4. Я изменю свой ответ, и если это не сработает, мы сможем рассмотреть альтернативные решения. Все остальные переменные аналогичны тем, которые вы указали здесь, да? Все они должны быть
numeric
переменными, да?5. Хорошо, я изменил свой ответ. Дай мне знать, как все прошло. Помните , что решение предполагает, что первые четыре строки не нужны для чего-либо, кроме создания
lab
,malig
иdiag
.
Ответ №2:
Вы могли бы сделать:
Heat_BT[,2][1:3] <- c('lab', 'malig', 'diag')
data.table::transpose(Heat_BT[,-1],keep.names = 'gene',make.names = TRUE)
gene lab malig diag NA VWF SHBG GAPDH NES HSPA13 IDH2 MASP1
1 Intensity_10 Bruschi Ctrl Hydro Ctrl 0.674627721 0.516914487 0.622163594 0.868476391 0.484973907 1.017596364 0.491321206
2 Intensity_11 Bruschi Ctrl Hydro Ctrl 0.255166769 0.476843655 0.231107563 0.547319174 0.435322136 0.107395157 0.434995681
3 Intensity_MB_1 Reichl Tumor Malignant MB 0.970489979 0.88173753 0.71856463 0.832109928 0.539334834 0.710225344 0.812500775
4 Intensity_Ref1 Reichl Ctrl Hydro Ctrl 0.215972215 0.306484252 0.204625234 0.440162212 0.28678757 0.251976997 0.403583705
Комментарии:
1. Привет @Onyambu, большое вам спасибо за ваш вклад. Я получаю сообщение об ошибке при попытке запустить ваш скрипт:
> Heat_BT[,2][1:3] <- c('lab', 'malig', 'diag')

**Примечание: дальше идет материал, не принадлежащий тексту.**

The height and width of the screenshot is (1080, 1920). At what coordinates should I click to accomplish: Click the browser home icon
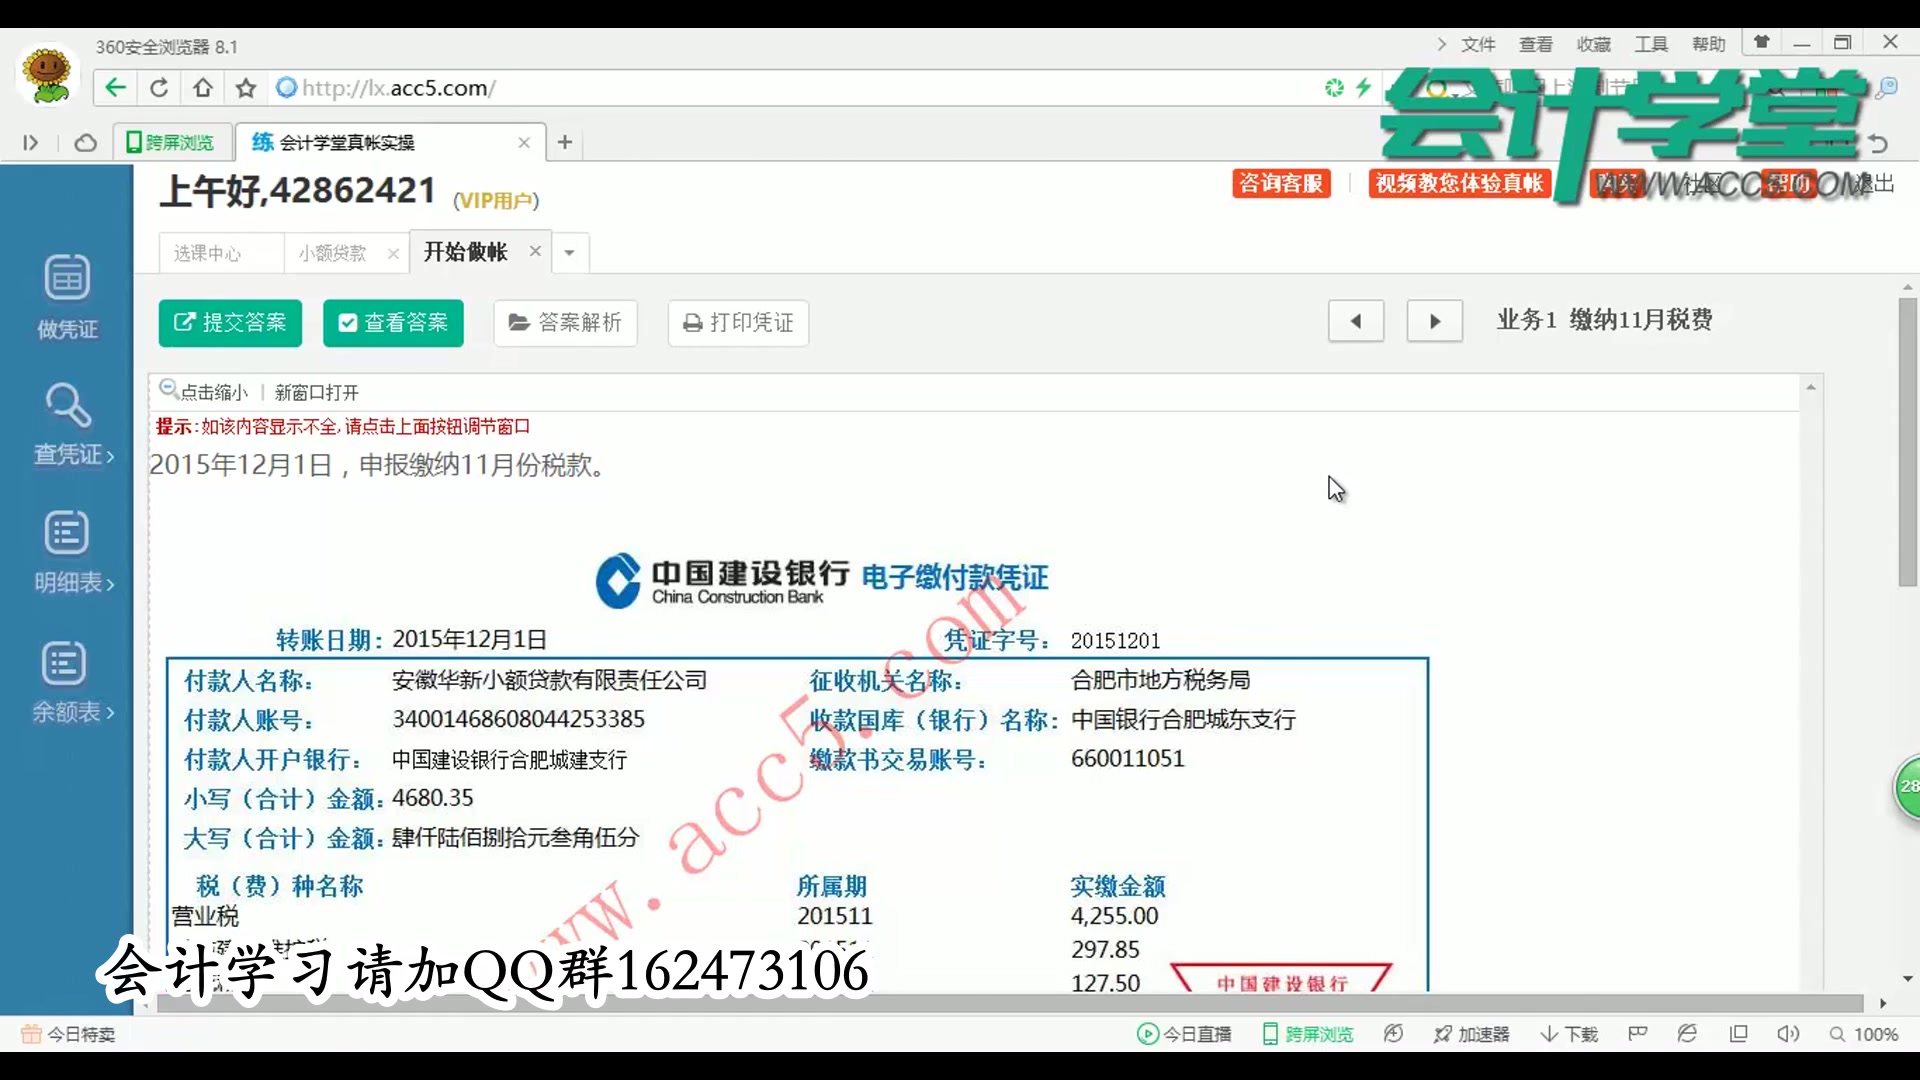point(202,88)
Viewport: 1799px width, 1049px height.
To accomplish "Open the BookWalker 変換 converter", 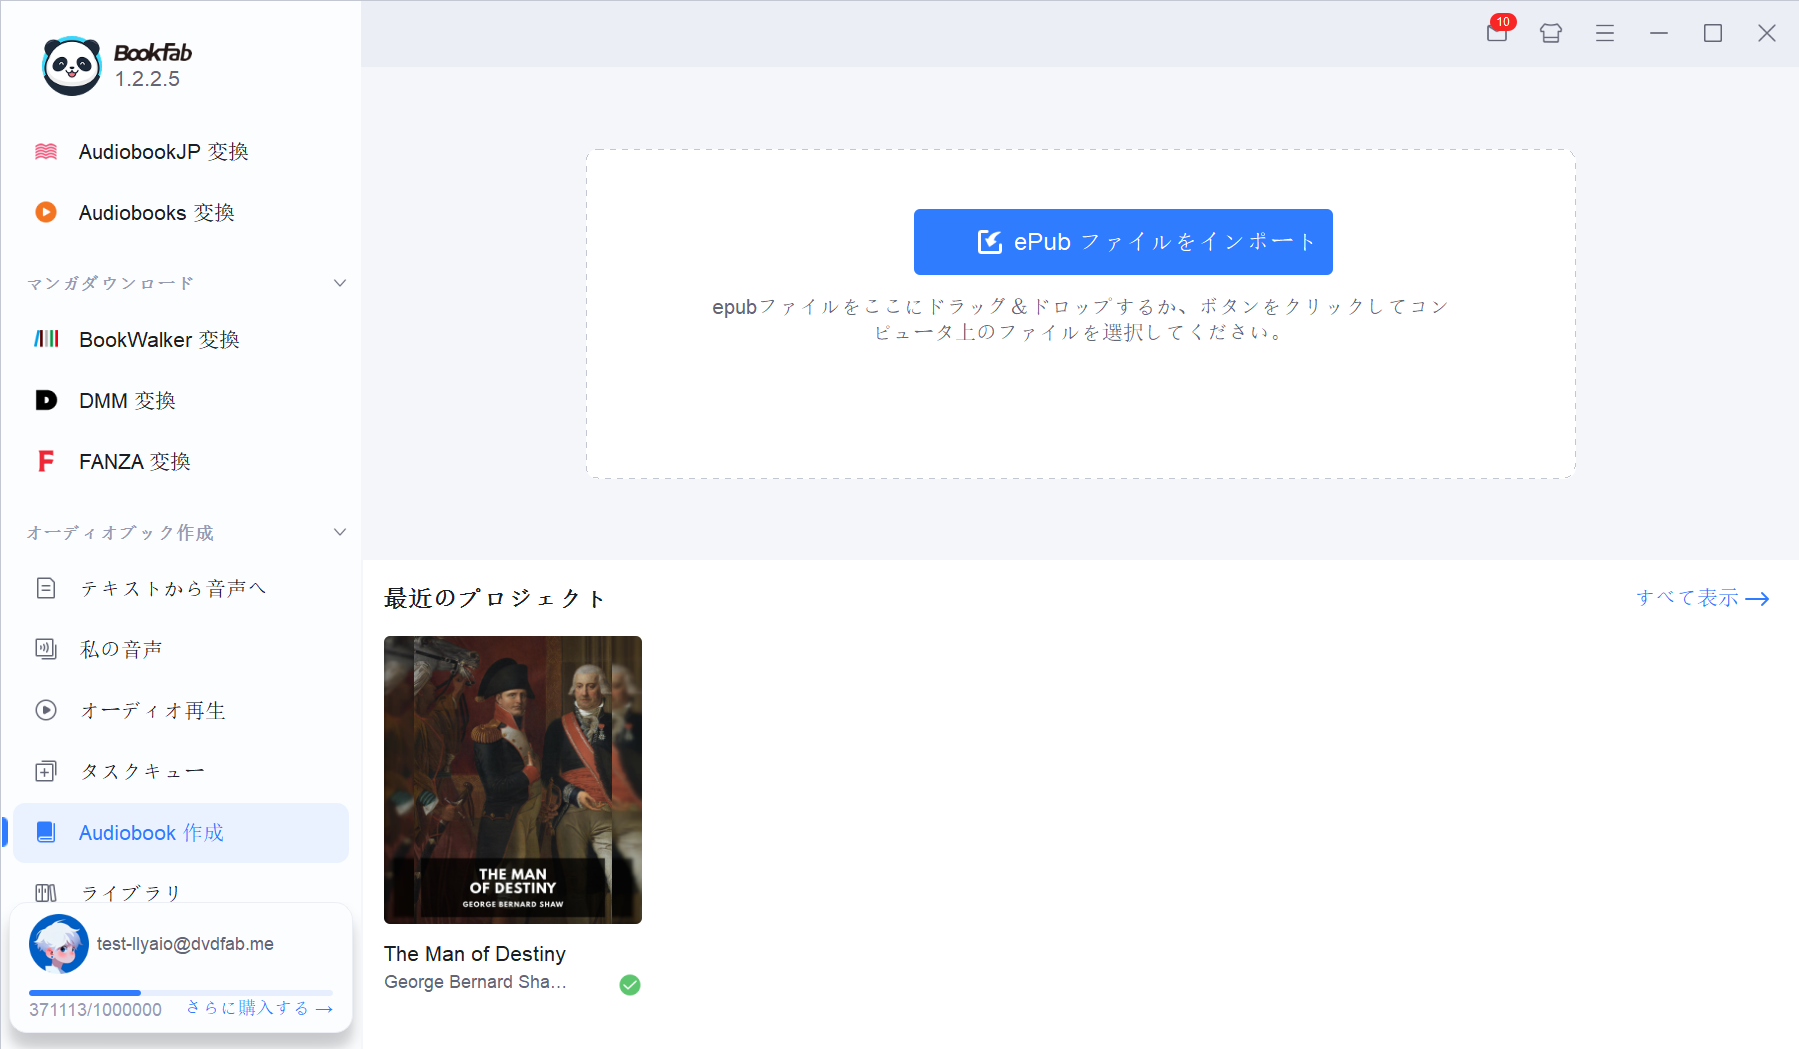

выдает следующее: Ошибка: Назначенные данные `c(«лаборатория», «малиг», «diag») должны быть совместимы с существующими данными. x Существующие данные содержат 1811 строк. x Назначенные данные содержат 3 строки. ℹ Перерабатываются только векторы размера 1. Знаете ли вы, как это можно исправить?